[Begin LISTED ENTRIES]

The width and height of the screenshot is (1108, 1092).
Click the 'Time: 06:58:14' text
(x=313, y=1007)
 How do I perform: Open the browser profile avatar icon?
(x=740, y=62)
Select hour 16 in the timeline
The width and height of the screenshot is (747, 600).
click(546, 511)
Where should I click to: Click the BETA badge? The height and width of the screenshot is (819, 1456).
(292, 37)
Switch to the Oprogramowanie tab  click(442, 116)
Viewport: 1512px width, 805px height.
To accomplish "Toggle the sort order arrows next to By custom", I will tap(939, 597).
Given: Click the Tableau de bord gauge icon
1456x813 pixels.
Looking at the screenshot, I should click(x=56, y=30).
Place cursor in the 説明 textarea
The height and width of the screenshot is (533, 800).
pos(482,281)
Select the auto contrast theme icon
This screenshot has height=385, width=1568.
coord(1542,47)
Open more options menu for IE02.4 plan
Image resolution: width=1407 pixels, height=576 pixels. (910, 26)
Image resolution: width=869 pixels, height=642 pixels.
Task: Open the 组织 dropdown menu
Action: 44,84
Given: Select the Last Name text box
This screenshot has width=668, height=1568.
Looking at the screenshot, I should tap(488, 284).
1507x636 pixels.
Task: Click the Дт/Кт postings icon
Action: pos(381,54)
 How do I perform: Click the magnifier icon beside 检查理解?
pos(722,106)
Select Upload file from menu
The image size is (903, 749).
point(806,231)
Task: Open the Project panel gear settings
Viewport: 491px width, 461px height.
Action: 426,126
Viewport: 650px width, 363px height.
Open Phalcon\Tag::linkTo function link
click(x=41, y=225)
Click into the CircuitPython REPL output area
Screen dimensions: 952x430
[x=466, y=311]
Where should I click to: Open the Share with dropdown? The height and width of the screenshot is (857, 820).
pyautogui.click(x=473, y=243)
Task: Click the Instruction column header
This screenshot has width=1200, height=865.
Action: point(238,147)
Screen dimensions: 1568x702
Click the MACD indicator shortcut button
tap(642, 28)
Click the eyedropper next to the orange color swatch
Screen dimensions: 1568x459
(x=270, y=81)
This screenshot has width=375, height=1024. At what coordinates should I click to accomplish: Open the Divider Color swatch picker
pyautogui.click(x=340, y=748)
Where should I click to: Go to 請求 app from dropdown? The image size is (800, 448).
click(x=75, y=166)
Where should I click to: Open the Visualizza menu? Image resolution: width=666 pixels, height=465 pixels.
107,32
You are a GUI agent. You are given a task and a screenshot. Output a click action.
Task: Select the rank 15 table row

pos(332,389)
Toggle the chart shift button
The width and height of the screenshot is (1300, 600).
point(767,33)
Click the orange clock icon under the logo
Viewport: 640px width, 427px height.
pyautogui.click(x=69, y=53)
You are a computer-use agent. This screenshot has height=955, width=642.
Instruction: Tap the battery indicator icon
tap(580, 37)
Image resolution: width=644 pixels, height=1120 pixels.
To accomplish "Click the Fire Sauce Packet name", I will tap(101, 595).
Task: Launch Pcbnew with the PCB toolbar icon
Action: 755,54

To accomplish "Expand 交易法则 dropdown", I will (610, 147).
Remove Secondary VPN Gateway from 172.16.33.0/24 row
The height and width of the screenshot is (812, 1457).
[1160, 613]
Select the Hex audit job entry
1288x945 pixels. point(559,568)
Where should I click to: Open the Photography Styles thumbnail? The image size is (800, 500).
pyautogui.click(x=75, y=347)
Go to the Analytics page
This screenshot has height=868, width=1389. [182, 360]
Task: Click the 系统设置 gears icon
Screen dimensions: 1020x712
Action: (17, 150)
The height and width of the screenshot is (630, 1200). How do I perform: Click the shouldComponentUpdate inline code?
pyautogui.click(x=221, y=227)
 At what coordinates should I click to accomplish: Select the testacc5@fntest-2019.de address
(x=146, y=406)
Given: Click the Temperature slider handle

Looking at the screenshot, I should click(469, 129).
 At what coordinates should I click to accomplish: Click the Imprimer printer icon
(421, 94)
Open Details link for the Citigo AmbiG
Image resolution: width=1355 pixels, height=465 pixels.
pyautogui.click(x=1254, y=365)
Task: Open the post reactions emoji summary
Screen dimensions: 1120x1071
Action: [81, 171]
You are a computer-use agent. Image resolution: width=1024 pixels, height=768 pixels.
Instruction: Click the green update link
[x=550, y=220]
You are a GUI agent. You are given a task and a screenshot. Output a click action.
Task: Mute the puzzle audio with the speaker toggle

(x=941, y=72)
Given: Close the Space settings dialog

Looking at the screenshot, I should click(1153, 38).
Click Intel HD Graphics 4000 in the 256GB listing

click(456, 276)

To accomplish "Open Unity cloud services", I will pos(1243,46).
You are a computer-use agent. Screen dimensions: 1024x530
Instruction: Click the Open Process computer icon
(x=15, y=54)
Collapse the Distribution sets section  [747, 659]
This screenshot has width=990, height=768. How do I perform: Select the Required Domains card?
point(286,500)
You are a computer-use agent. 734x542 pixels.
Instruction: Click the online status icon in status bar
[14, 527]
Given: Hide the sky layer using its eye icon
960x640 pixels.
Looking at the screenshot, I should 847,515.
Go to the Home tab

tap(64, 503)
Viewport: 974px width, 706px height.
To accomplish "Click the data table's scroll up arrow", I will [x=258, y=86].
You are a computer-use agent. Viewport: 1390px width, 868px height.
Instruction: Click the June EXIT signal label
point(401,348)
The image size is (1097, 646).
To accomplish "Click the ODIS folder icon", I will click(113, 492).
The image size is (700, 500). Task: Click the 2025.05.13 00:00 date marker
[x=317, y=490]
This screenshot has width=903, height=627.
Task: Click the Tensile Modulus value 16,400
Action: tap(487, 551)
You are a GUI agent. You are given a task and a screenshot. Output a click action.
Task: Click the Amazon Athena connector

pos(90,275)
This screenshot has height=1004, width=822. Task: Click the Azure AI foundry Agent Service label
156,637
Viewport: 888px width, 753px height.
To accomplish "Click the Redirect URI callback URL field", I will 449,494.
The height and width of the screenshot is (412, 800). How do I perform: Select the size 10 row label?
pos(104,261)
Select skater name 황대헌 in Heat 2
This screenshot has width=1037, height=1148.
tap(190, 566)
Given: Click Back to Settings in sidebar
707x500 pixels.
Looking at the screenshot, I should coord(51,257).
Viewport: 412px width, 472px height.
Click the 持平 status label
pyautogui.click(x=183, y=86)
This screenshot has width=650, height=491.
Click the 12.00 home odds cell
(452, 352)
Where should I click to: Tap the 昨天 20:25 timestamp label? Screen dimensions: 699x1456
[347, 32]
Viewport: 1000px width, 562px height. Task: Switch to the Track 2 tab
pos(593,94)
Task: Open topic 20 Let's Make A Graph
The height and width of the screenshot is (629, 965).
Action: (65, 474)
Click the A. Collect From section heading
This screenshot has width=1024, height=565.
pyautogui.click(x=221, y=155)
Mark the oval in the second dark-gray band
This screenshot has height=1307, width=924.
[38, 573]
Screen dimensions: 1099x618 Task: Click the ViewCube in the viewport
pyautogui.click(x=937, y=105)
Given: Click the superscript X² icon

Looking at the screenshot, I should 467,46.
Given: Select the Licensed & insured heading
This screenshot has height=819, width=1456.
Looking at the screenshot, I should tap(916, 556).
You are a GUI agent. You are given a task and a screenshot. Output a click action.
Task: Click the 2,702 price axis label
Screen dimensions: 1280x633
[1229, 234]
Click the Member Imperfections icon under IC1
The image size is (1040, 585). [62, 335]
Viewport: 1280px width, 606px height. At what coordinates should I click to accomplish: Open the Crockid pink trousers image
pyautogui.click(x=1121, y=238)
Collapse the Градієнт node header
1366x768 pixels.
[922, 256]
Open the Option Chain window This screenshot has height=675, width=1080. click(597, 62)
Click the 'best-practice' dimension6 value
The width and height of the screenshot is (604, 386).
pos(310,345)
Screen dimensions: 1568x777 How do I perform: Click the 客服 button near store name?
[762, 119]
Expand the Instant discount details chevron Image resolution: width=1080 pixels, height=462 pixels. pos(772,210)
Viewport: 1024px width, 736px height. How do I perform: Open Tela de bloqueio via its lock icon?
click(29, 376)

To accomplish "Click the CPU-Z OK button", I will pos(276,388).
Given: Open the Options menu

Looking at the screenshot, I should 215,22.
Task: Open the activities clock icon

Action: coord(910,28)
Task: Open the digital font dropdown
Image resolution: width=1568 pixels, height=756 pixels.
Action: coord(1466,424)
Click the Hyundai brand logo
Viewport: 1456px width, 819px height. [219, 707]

[End LISTED ENTRIES]

Recast the material as a Markdown table with columns Row and Line, running from the line that contains "Given: Select the Last Name text box" through the line that contains "pos(332,389)". Number each line in Row, and leave out blank lines.

__THE OUTPUT__:
| Row | Line |
|---|---|
| 1 | Given: Select the Last Name text box |
| 2 | This screenshot has width=668, height=1568. |
| 3 | Looking at the screenshot, I should tap(488, 284). |
| 4 | 1507x636 pixels. |
| 5 | Task: Click the Дт/Кт postings icon |
| 6 | Action: pos(381,54) |
| 7 |  How do I perform: Click the magnifier icon beside 检查理解? |
| 8 | pos(722,106) |
| 9 | Select Upload file from menu |
| 10 | The image size is (903, 749). |
| 11 | point(806,231) |
| 12 | Task: Open the Project panel gear settings |
| 13 | Viewport: 491px width, 461px height. |
| 14 | Action: 426,126 |
| 15 | Viewport: 650px width, 363px height. |
| 16 | Open Phalcon\Tag::linkTo function link |
| 17 | click(x=41, y=225) |
| 18 | Click into the CircuitPython REPL output area |
| 19 | Screen dimensions: 952x430 |
| 20 | [x=466, y=311] |
| 21 | Where should I click to: Open the Share with dropdown? The height and width of the screenshot is (857, 820). |
| 22 | pyautogui.click(x=473, y=243) |
| 23 | Task: Click the Instruction column header |
| 24 | This screenshot has width=1200, height=865. |
| 25 | Action: point(238,147) |
| 26 | Screen dimensions: 1568x702 |
| 27 | Click the MACD indicator shortcut button |
| 28 | tap(642, 28) |
| 29 | Click the eyedropper next to the orange color swatch |
| 30 | Screen dimensions: 1568x459 |
| 31 | (x=270, y=81) |
| 32 | This screenshot has width=375, height=1024. At what coordinates should I click to accomplish: Open the Divider Color swatch picker |
| 33 | pyautogui.click(x=340, y=748) |
| 34 | Where should I click to: Go to 請求 app from dropdown? The image size is (800, 448). |
| 35 | click(x=75, y=166) |
| 36 | Where should I click to: Open the Visualizza menu? Image resolution: width=666 pixels, height=465 pixels. |
| 37 | 107,32 |
| 38 | You are a GUI agent. You are given a task and a screenshot. Output a click action. |
| 39 | Task: Select the rank 15 table row |
| 40 | pos(332,389) |